Ireland’s Debt Floods The Global Economy

Economies around the world suffered losses to shares as a direct result of the Irish Republic’s debt crisis.

The weekend saw the troubled economy ask for a European Union-led bail-out after many months of refusal and apparent self-help methods. The amount required to lift such an ill economy out of complete financial crisis could total $122 billion (or 90 billion Euros) bringing its total deficit to a target of just 3%.

Banks in Ireland struggled with shares in Bank of Ireland slumping 24% while those in Allied Irish Bank fell by 16%.

Looking to share status’s around the world, the losses are evident. The UK’s FTSE 100 index was down 0.4%, while France’s Cac had lost 0.5%. Asian shares had earlier ended sharply lower, with Chinese stocks losing 2.4%.

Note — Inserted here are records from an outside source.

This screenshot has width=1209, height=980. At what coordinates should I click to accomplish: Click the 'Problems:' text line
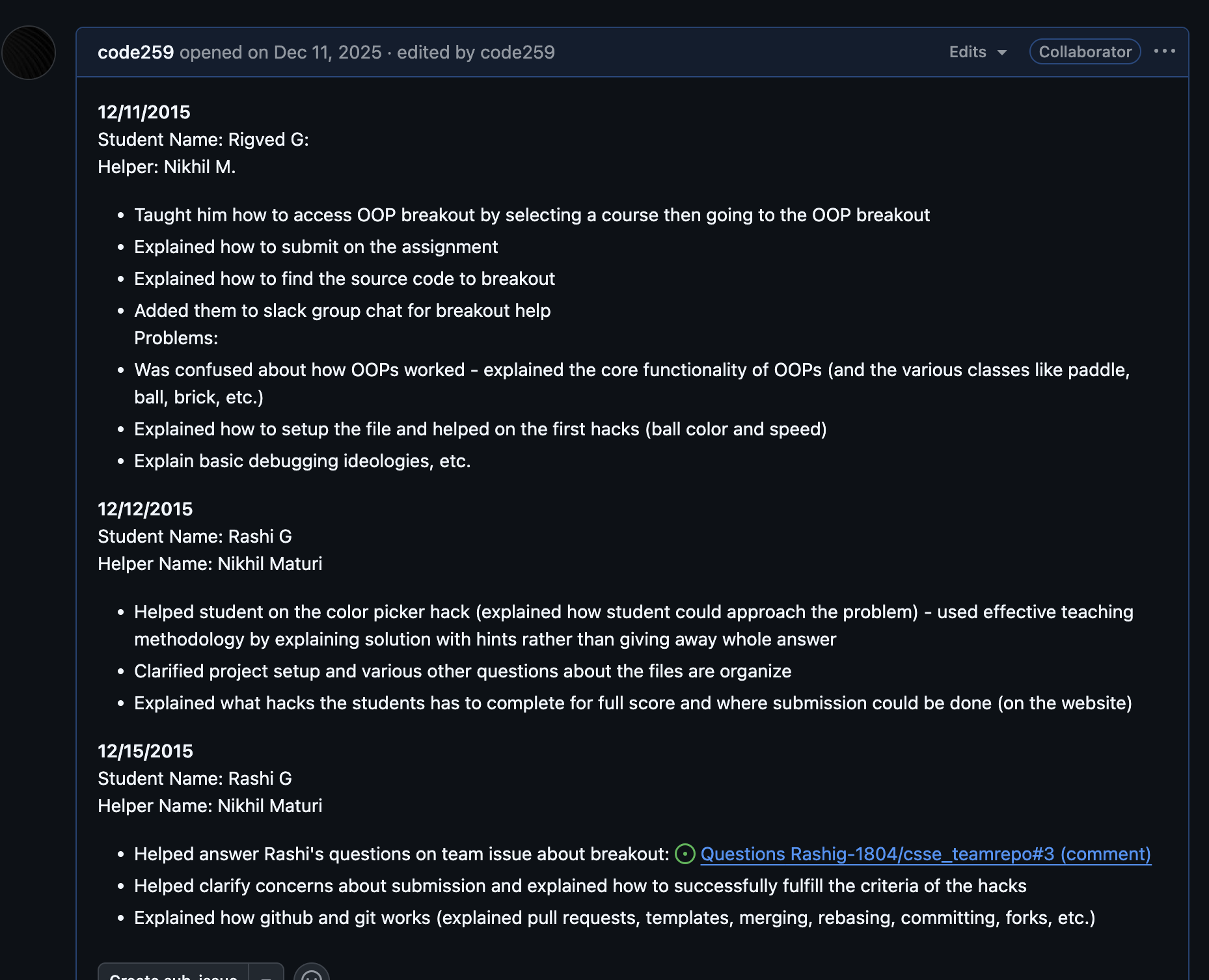pos(176,338)
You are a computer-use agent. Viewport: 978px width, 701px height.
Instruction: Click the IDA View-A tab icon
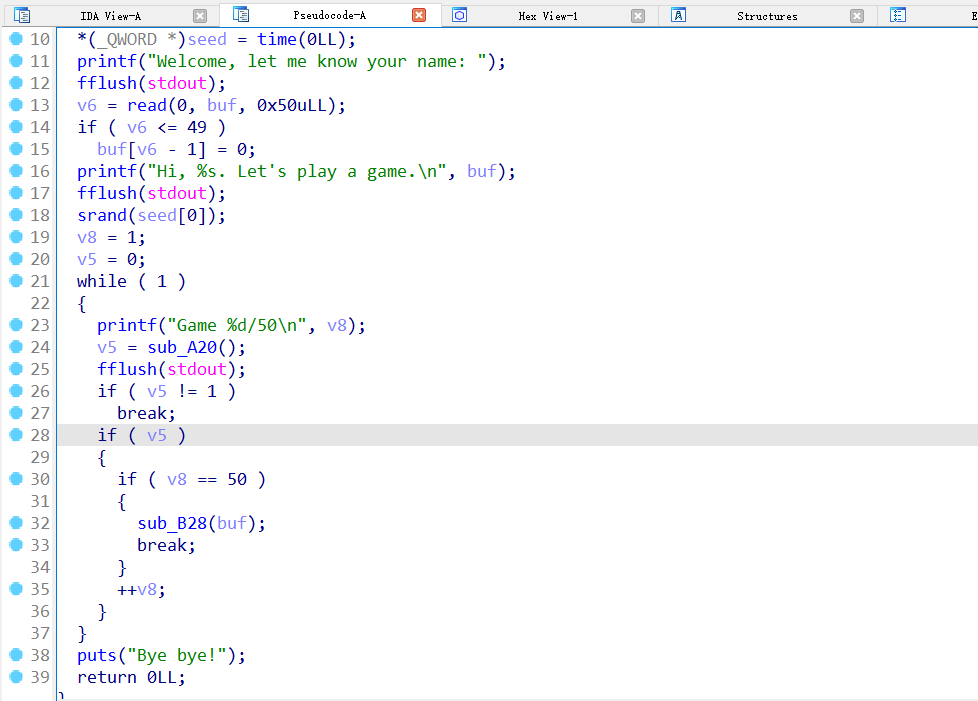[x=22, y=15]
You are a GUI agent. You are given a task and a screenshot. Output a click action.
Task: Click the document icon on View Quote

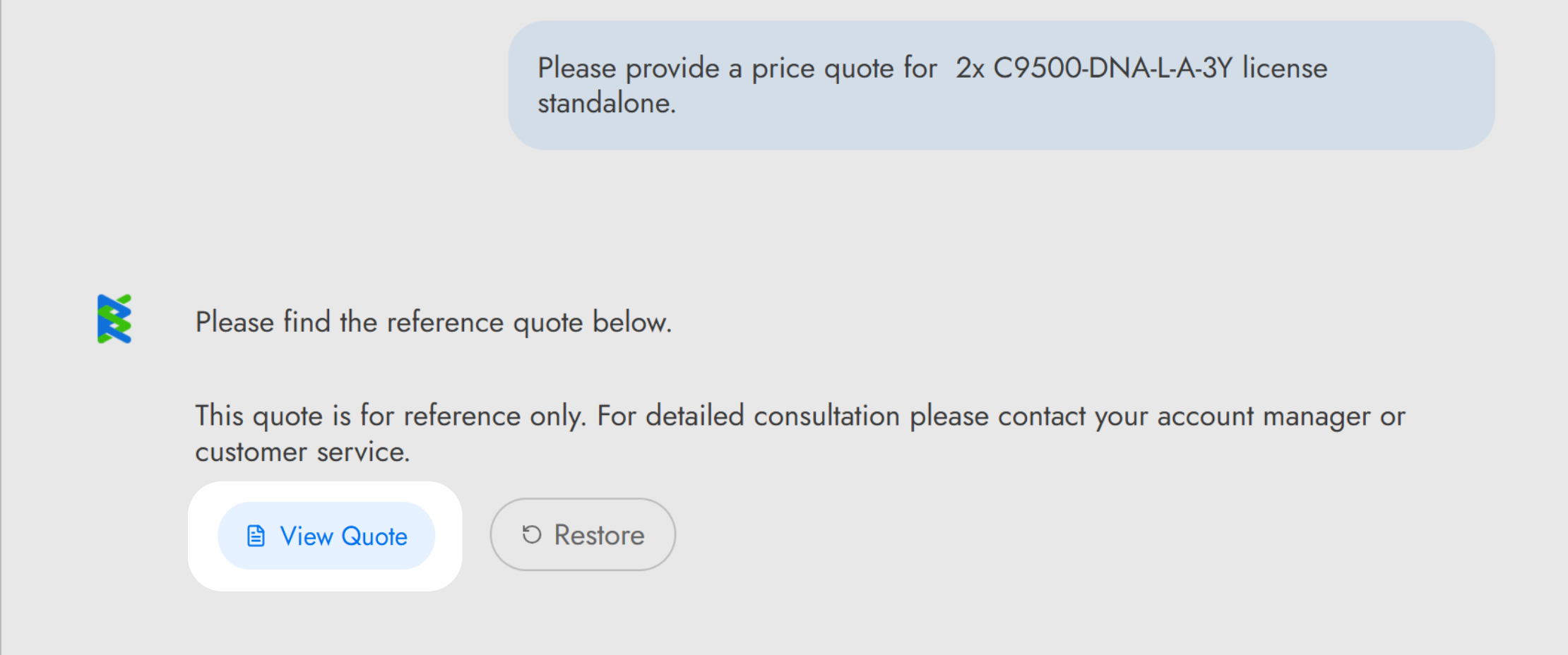(x=256, y=536)
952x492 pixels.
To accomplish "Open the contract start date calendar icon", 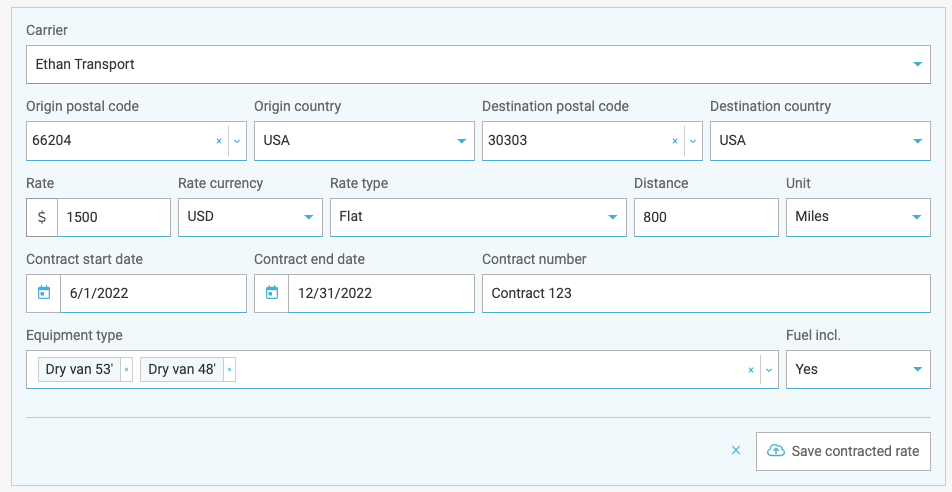I will click(44, 293).
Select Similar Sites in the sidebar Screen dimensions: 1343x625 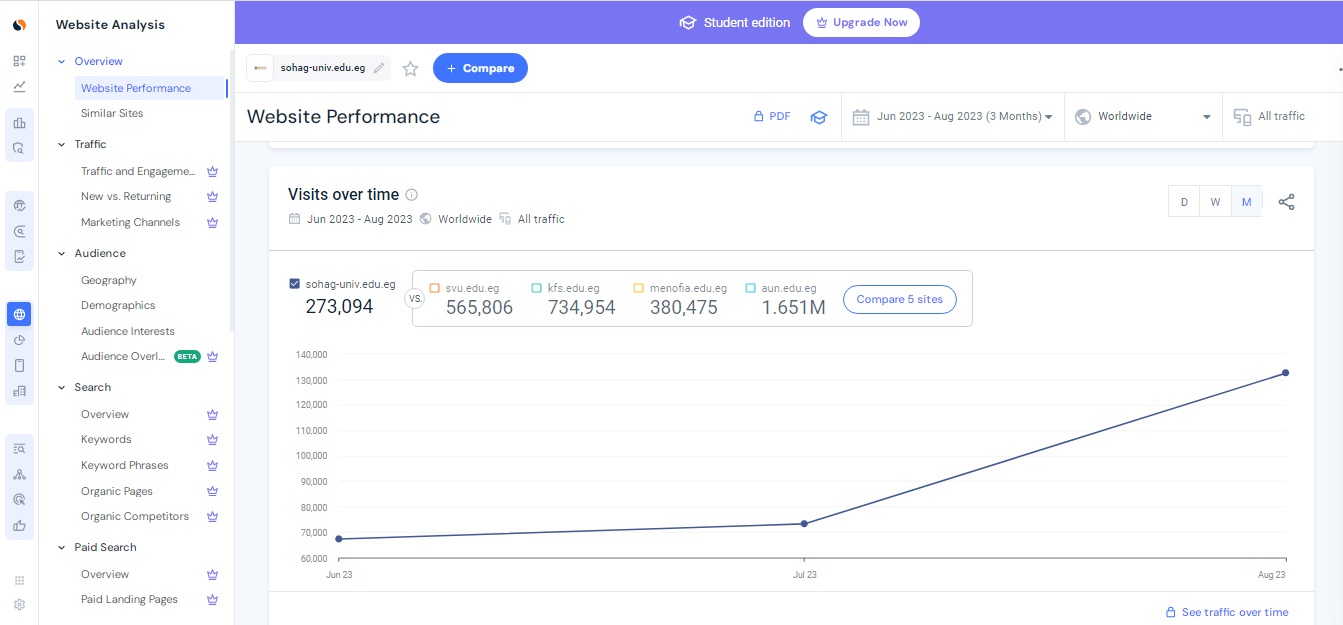pos(112,113)
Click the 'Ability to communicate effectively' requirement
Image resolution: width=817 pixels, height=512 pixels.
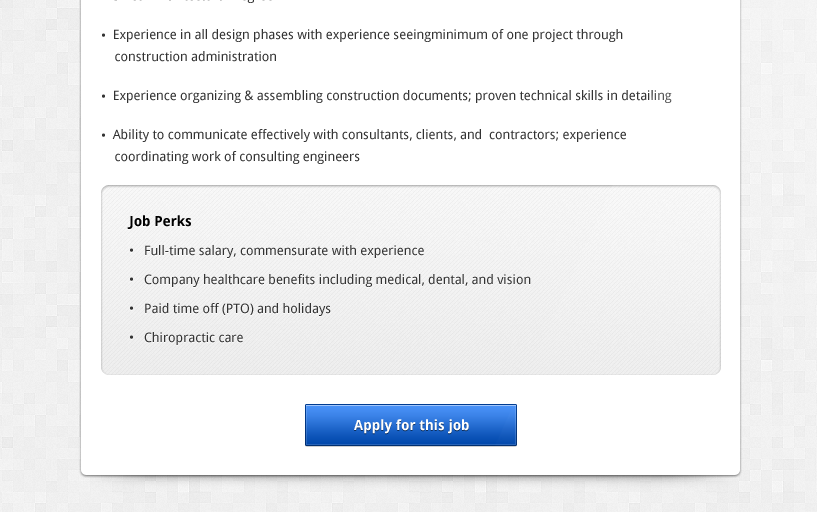(x=369, y=135)
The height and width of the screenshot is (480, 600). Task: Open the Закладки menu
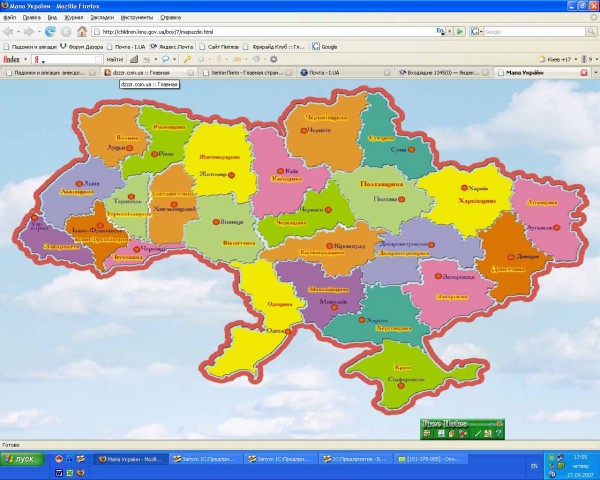pyautogui.click(x=101, y=17)
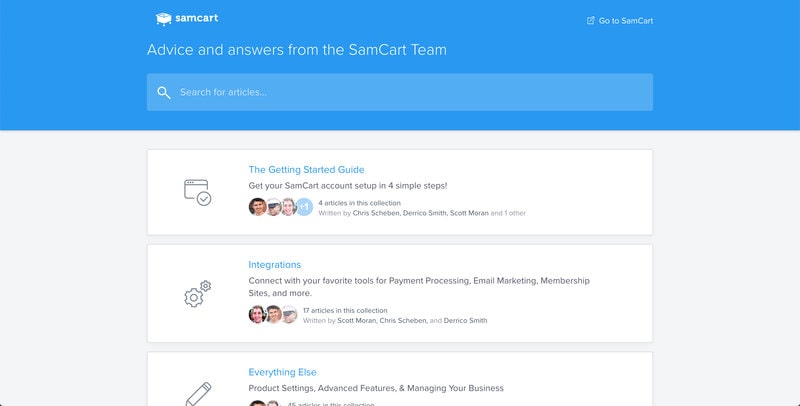The image size is (800, 406).
Task: Open the Integrations collection link
Action: click(274, 265)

In what is now seen as a likely event, the European Union is now bracing itself for an influx of other bail-out requests from a handful of troubled countries such as Spain and Portugal.

Vincent Chaigneau at Societe Generale comments,

“The market reaction to the rescue package was fairly positive, but the mood did not last.” He added, “Overall, the reaction to the rescue package was not quite what policy makers had hoped for. The rescue is seen as a salve but does little to fix the structural problems.”